ASM started out at $1.40 a share (effectively 28c an Alkane share) and has since taken off to $2.27 (45.4c an Alkane share) for a market cap of $270 million.
The share price strength is a sure signal that Dubbo is on the move, with Korea “Inc’’ (government and business) expected to get behind the project to sponsor a new supplier in the zirconium and rare earths space.
Recent success with a patented low-energy metal refining technology is also causing excitement.
There was no song and dance from ASM in a recent presentation on the project lodged on the ASX.
But followers of the stock were blown away by the reference to the company “implementing a growth strategy with Korea to deliver metals and metal alloys for Korea’s technology manufacturing industries”.
Added to that was a timeline suggesting that before this year is out, there will be news on a strategic partner and offtake arrangements for the project, leading in to project financing and a potential metal producing joint venture.
Garimpeiro mentioned King Island Scheelite in September last year on the strength of its critical metal credentials, namely tungsten.
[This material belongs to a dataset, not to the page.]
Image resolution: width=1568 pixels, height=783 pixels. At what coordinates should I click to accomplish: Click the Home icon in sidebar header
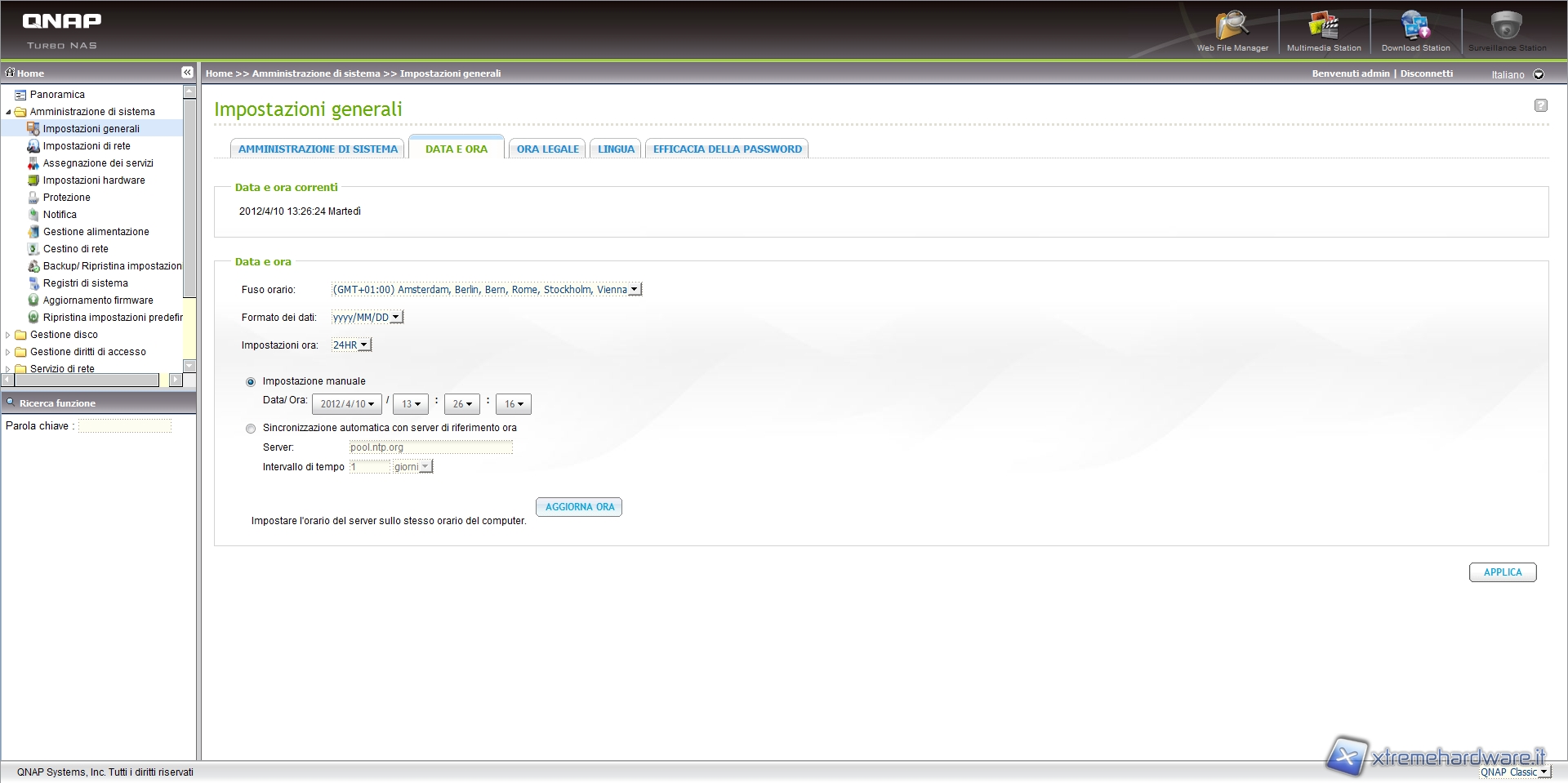pyautogui.click(x=11, y=73)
KIS was a 7c stock back then and is now 6c. The company is looking to revive the famous – in mining circles at least – Dolphin tungsten mine near Grassy on King Island’s southeast coast.
The high-grade mine operated intermittently between 1917 and 1992, with tungsten’s critical role as a steel hardener giving rise to prime years for the operation during the First and Second World Wars, and the Korean War.
The strategic appeal of tungsten comes through loud and clear there. In addition, there is a bunch of new and grower applications that has the world worried about China’s 80%-plus grip on supplies.
Tungsten prices have taken a back seat of late due to the impact of COVID-19 on industrial production. But the outlook is improving as China’s producers face cost and environmental pressures.
Add the broader “strategic’’ overlay of tungsten, and it was no surprise to see KIS recently sign up with commodities trader Noble Group for the supply of 1,500tpa of tungsten concentrate over an initial three years.
Combined with an earlier offtake agreement, KIS now has nearly 70% of Dolphin’s initial production covered. It has given fresh momentum to KIS meeting its near-term first production target.